### Collected data
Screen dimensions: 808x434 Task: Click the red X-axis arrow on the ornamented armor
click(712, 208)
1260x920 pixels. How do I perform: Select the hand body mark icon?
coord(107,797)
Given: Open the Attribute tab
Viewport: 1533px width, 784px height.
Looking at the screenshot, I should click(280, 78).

### Description of the task
Return only the lines running from the line with "Given: Open the Attribute tab" to the last line of the records, both included, exactly as written.

### Output below
Given: Open the Attribute tab
Viewport: 1533px width, 784px height.
Looking at the screenshot, I should click(280, 78).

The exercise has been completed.